**GOAL OF THE EXERCISE**
Give the listing again character for character, but drop the images.

**LISTED ENTRIES**

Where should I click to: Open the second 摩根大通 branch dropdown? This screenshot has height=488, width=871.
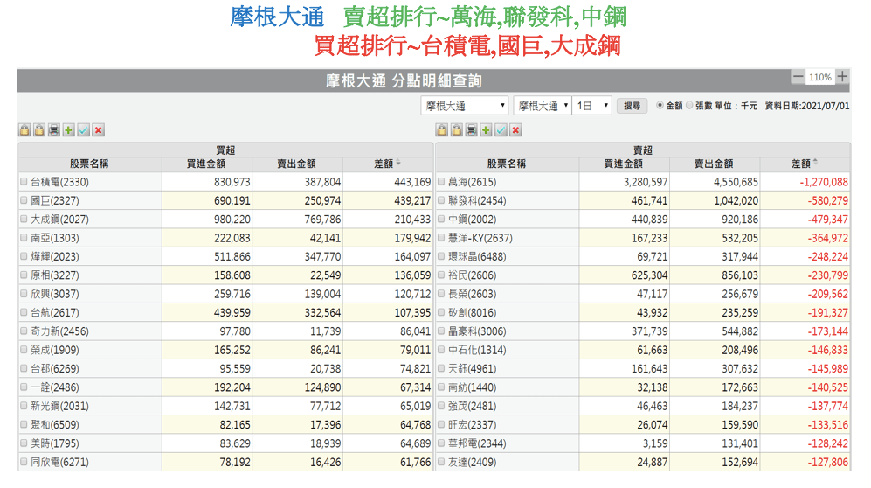pos(543,106)
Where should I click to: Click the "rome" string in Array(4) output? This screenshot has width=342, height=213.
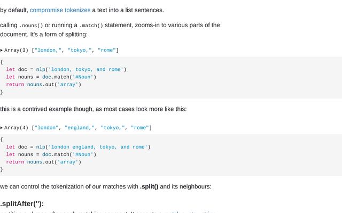(139, 128)
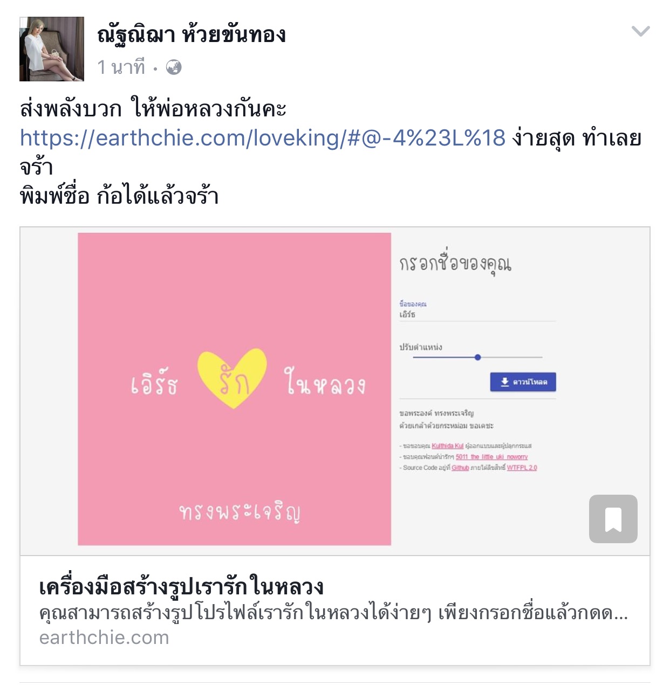Open link title เครื่องมือสร้างรูปเรารักในหลวง
The height and width of the screenshot is (700, 670).
[x=181, y=587]
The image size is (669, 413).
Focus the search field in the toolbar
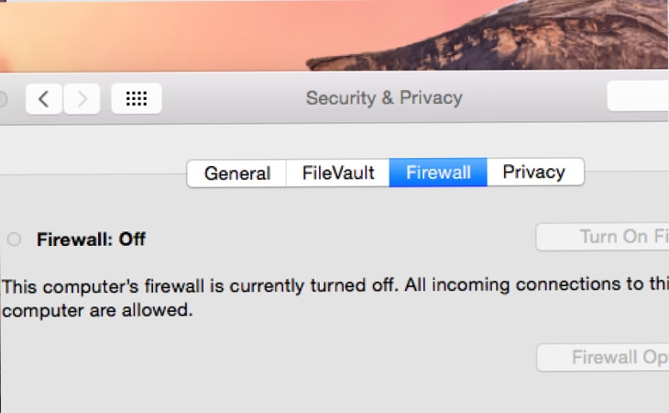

**SOLUTION TO THIS EXERCISE**
Where should I click to: Open the second 摩根大通 branch dropdown? This screenshot has height=488, width=871.
pos(543,106)
Where should I click to: Click the "rome" string in Array(4) output? This screenshot has width=342, height=213.
(139, 128)
Open link title เครื่องมือสร้างรูปเรารักในหลวง
The height and width of the screenshot is (700, 670).
[x=181, y=587]
The image size is (669, 413).
Focus the search field in the toolbar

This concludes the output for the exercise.